Now, this is the epitome of "small sample size." That quarterback Jeremiah Masoli had an awful game in Berkeley four years ago doesn't tell us much about how Marcus Mariota will fare on Saturday. But if you're trying to figure out which "unexpected struggle" to actually expect, this one makes some sense. Jeff Tedford's teams have fared as well as anybody against Chip Kelly's offenses. The Golden Bears won, 31-24, in Eugene in 2007 and 'only' allowed 43 points and 544 yards per game in trips to Oregon in 2010 and 2012 (hey, it's better than others have fared). And while the Cal offense is in complete, injury-plagued shambles at the moment, the defense isn't awful. The Bears have held four of their last five opponents to 21 points or fewer, and I still think Oregon's offense could run into some trouble on passing downs at some point this year, even it very much did not at USC.
You have to search pretty hard for matchups that either favor California or at least don't favor Oregon significantly, but there are two that could make this a battle.
Oregon's Offense On Passing Downs. Oregon ranks sixth in the country in Standard Downs S&P+, maintaining decent balance and, in general, doing whatever it wants on first-and-10 and second- or third-and-short. But the Ducks do just rank 31st in Passing Downs S&P+, while California's defense ranks 47th in the same category. Oregon still has an advantage, but if Marcus Mariota suddenly turns into the redshirt freshman he is alleged to be (you can't really tell it in his play), then Cal could get some stops and generate some momentum.
California's Offense On Standard Downs. Oregon's defense is ferocious on passing downs, harassing the quarterback and seemingly registering a pick six in every game. With Cal quarterback Zach Maynard banged up and questionable and star receiver Keenan Allen out with a knee injury, this might seem like sure death for the Golden Bears. And it probably will eventually end in Cal's demise. But a) Maynard has been woefully inaccurate in 2012, and backup Allan Bridgford might not be demonstrably worse (quite the pep talk, eh?), and b) Cal's offense isn't too bad on standard downs. The Golden Bears have three interesting backfield weapons with C.J. Anderson, Isi Sofele and Brendan Bigelow, and freshman wideout Chris Harper has shown some sporadic potential; Harper caught four of seven passes for 82 yards versus Stanford, seven of nine for 86 versus Utah and an interesting-but-inconsistent seven of 15 for 101 versus Washington in Allen's absence. If Cal can stay on schedule and remain a little unpredictable in their run-pass splits, the Bears will negate a lot of Oregon's aggression.
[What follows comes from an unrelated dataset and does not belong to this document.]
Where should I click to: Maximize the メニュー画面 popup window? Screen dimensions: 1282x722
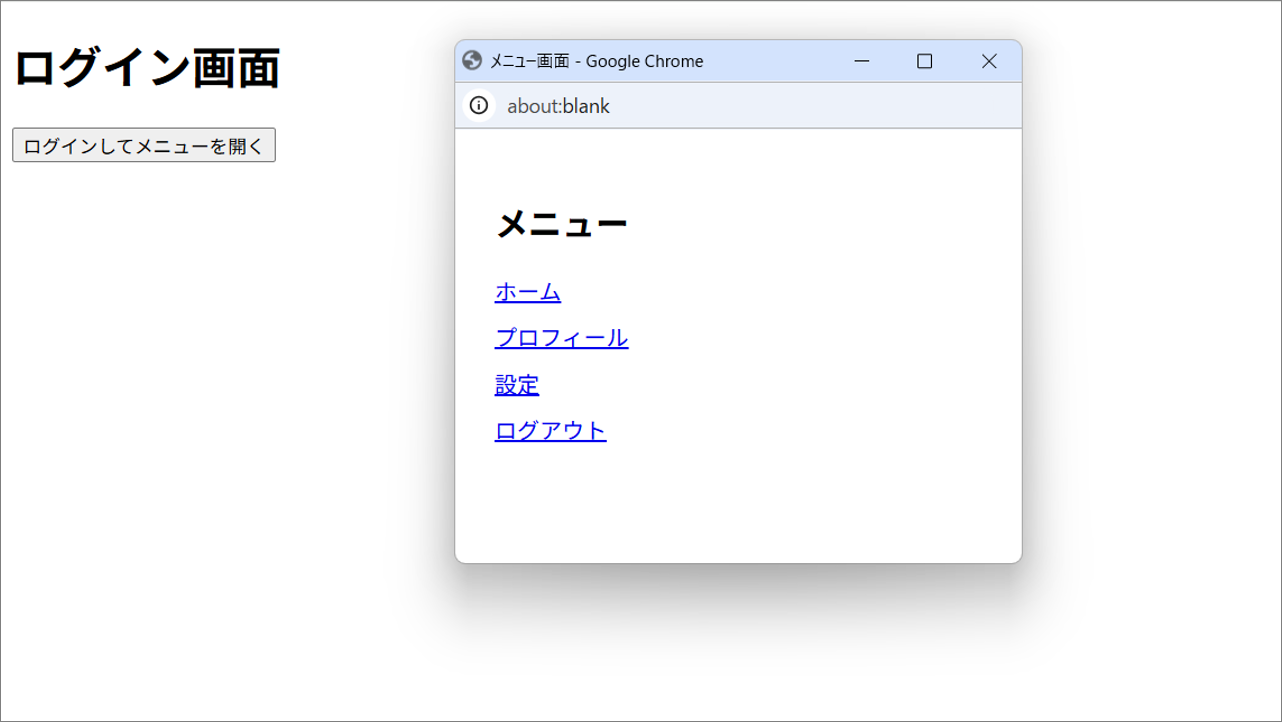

This is clearly not a whole-hearted endorsement. If Oregon plays its typical Oregon game, the Ducks will either match or exceed their projected margin of victory of 24 points. But if, like Notre Dame, the Ducks turn the ball over a few times and let their opponent establish a decent ground game, they could find themselves in a battle.
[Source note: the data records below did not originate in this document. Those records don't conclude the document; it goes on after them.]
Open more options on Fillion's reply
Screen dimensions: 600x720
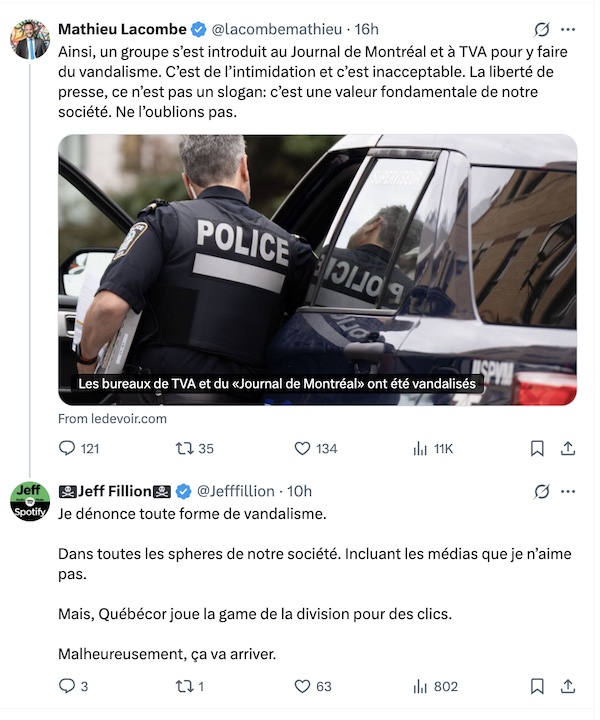568,491
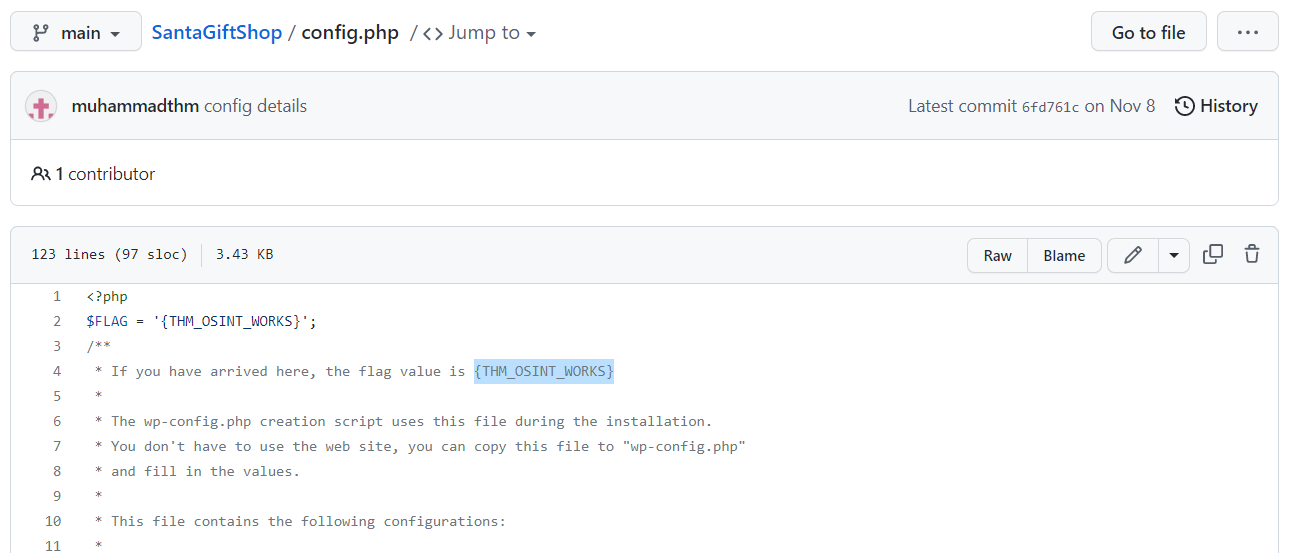1304x553 pixels.
Task: Click line number 2
Action: point(57,321)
(Cal could also get a boost from the "Win one for coach" factor, in which teams with a coach either on the hot seat or already dismissed plays out of its mind one last time. One should never expect that, however, since teams are just as likely to completely fall apart in such circumstances.)
Tom Pennington, Getty
Kansas State at TCU
You won't get a complete endorsement out of me in this one either, but it bears mentioning that TCU's ceiling is much, much higher than California's this year, and with Gary Patterson on the sidelines, Bill Snyder's KSU Wildcats are probably going to face some serious home run swings from the 6-3 Horned Frogs. If Kansas State plays up to its recent potential -- the Wildcats have beaten three straight decent-to-good teams (West Virginia, Texas Tech, Oklahoma State) by an average score of 51.3 to 22.7 -- then your No. 2 team (according to the BCS standings) should remain No. 2 next week.
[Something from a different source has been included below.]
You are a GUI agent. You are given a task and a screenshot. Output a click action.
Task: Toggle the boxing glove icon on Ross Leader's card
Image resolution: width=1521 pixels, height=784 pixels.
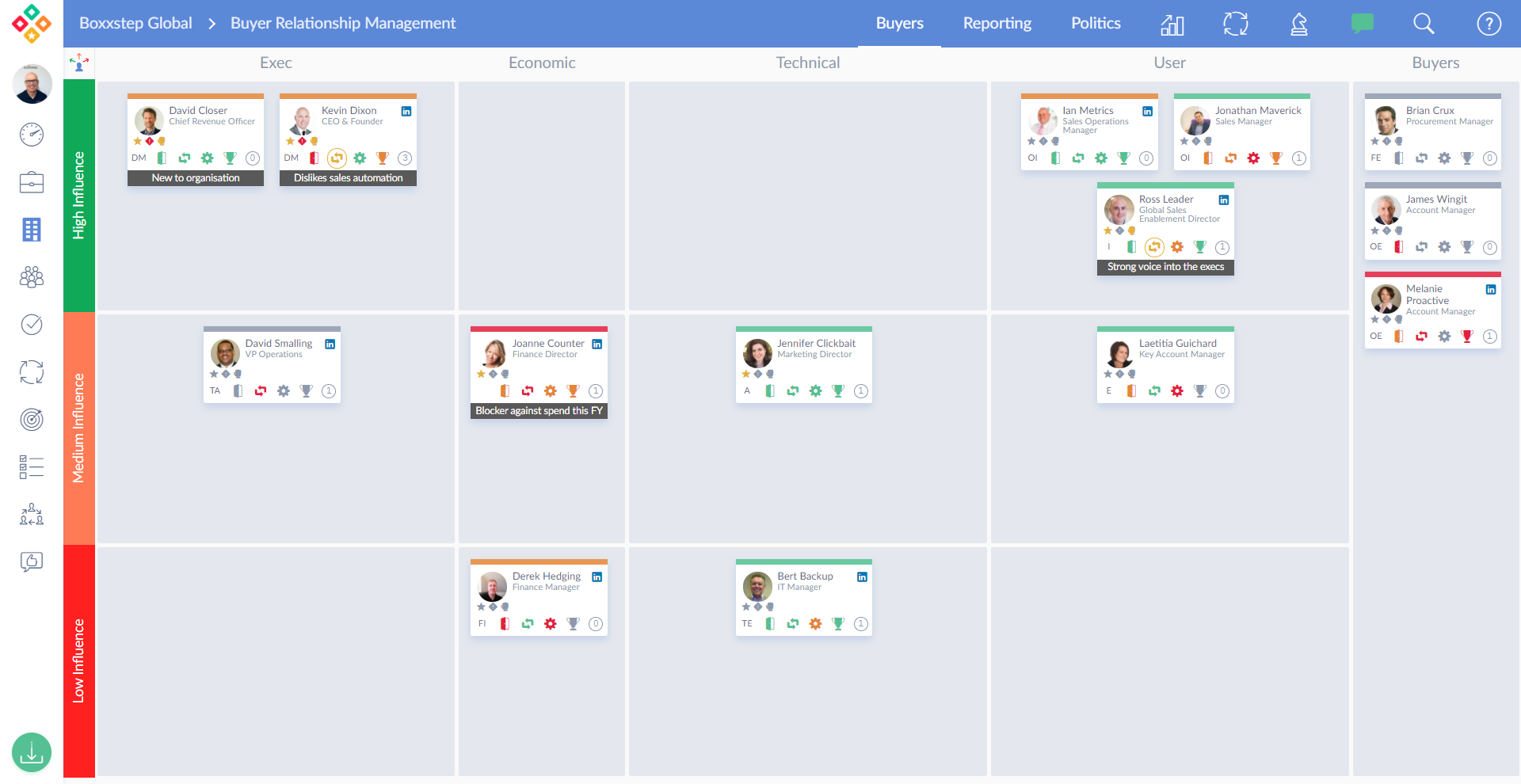(x=1132, y=230)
But would you want to coach against Gary Patterson with your undefeated season on the line? Even if you're Bill Snyder? Do you feel safe going up against the guy whose team took out the consensus hottest team in the country, Wisconsin, in the Rose Bowl two years ago? The guy whose team broke a seemingly forever-long home win streak for Boise State last year on the blue field? The guy who called for, and made, a two-point conversion in double overtime to beat West Virginia last week?
In theory, this game could represent K-State's biggest challenge. It's on the road, against a decent team, against a coach who has a very, very strong record in big games. TCU does boast one of the nation's best run defenses; the Horned Frogs rank eighth in Rushing S&P+ and, in the last two weeks, held West Virginia's Andrew Buie to 4.0 yards per carry and Oklahoma State's Joseph Randle to 3.9. You simply cannot beat Kansas State if you cannot prevent gashes in the run game, but TCU should be up to that challenge. Last week aside, however, the Horned Frogs have suffered more glitches in pass defense than they are accustomed to suffering. They rank just 53rd in Passing S&P+, and while you would prefer for Collin Klein to try to beat you with his arm instead of his legs, in 2012 he has done just that more often than not. On passing downs, Klein has completed 34 of 47 passes to Tramaine Thompson, Chris Harper and Tyler Lockett for 463 yards (9.9 per target).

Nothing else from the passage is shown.